🔥 BMR Calculator

Calculate your Basal Metabolic Rate (BMR) - the calories your body burns at complete rest to maintain basic life functions.

Mifflin-St Jeor is more accurate for most people

What is BMR (Basal Metabolic Rate)?

Your Basal Metabolic Rate (BMR) represents the minimum number of calories your body needs to maintain basic physiological functions while at complete rest.

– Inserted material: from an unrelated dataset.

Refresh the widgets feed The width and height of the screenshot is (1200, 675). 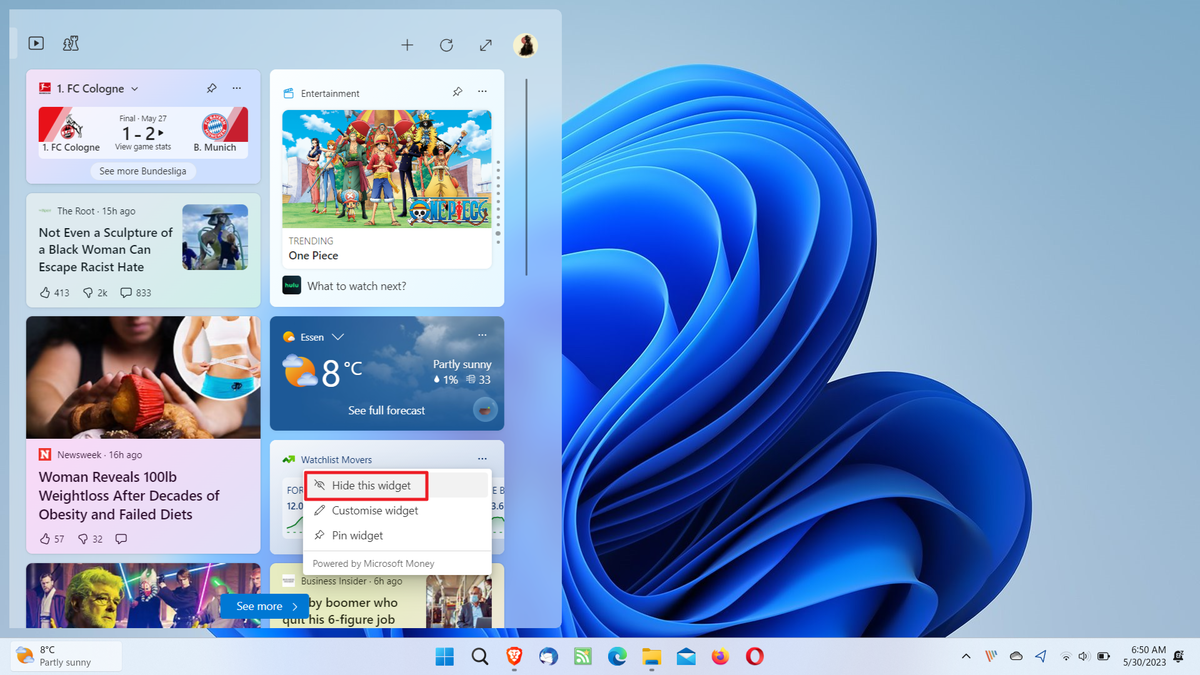coord(446,44)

These functions include:

  • Breathing and oxygen circulation
  • Heart beating and blood circulation
  • Cell production and repair
  • Body temperature regulation
  • Brain and nervous system function
  • Digestive system maintenance

BMR accounts for approximately 60-75% of your total daily calorie expenditure, making it the largest component of your metabolism.

BMR Formulas Explained

We use two scientifically validated equations to calculate BMR:

Mifflin-St Jeor Equation (1990)

Considered the most accurate formula for most people:

Men: BMR = (10 × weight in kg) + (6.25 × height in cm) - (5 × age in years) + 5

Women: BMR = (10 × weight in kg) + (6.25 × height in cm) - (5 × age in years) - 161

Harris-Benedict Equation (Revised 1984)

The classic formula, still widely used:

Men: BMR = 88.362 + (13.397 × weight in kg) + (4.799 × height in cm) - (5.677 × age in years)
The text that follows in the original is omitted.